Data →
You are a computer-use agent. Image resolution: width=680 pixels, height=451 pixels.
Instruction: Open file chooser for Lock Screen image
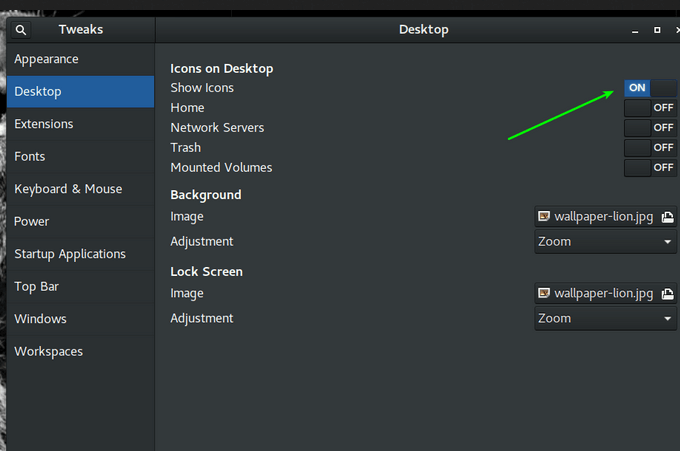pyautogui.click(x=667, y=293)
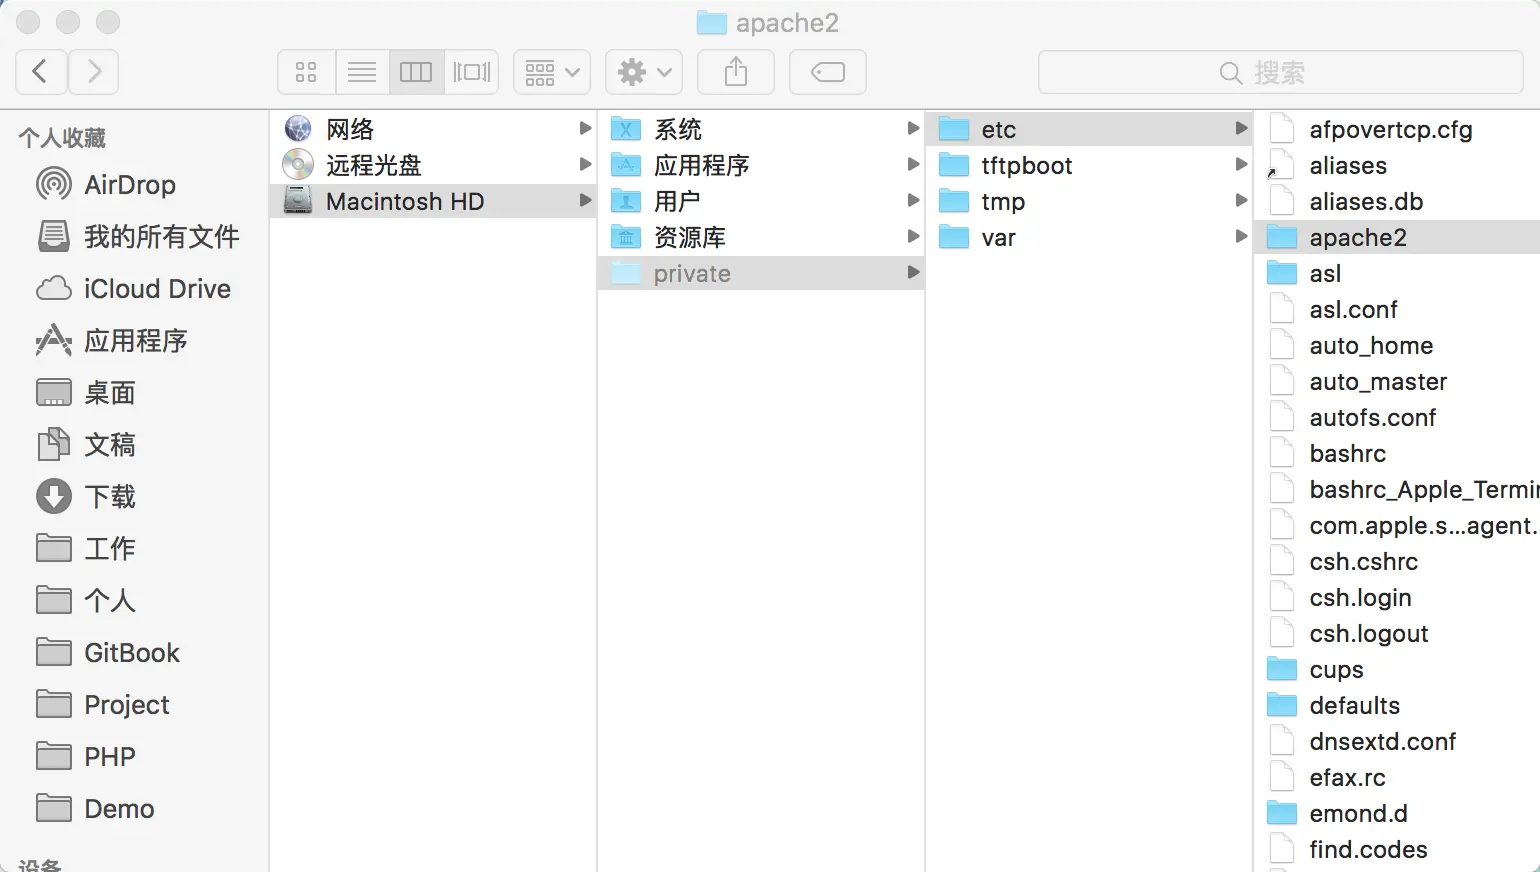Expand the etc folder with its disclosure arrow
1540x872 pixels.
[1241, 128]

Task goal →
Hand back the data above exactly, with no images.

Task result →
You are a computer-use agent. Image resolution: width=680 pixels, height=451 pixels.
Instruction: Open file chooser for Lock Screen image
pyautogui.click(x=667, y=293)
Expand the etc folder with its disclosure arrow
1540x872 pixels.
[1241, 128]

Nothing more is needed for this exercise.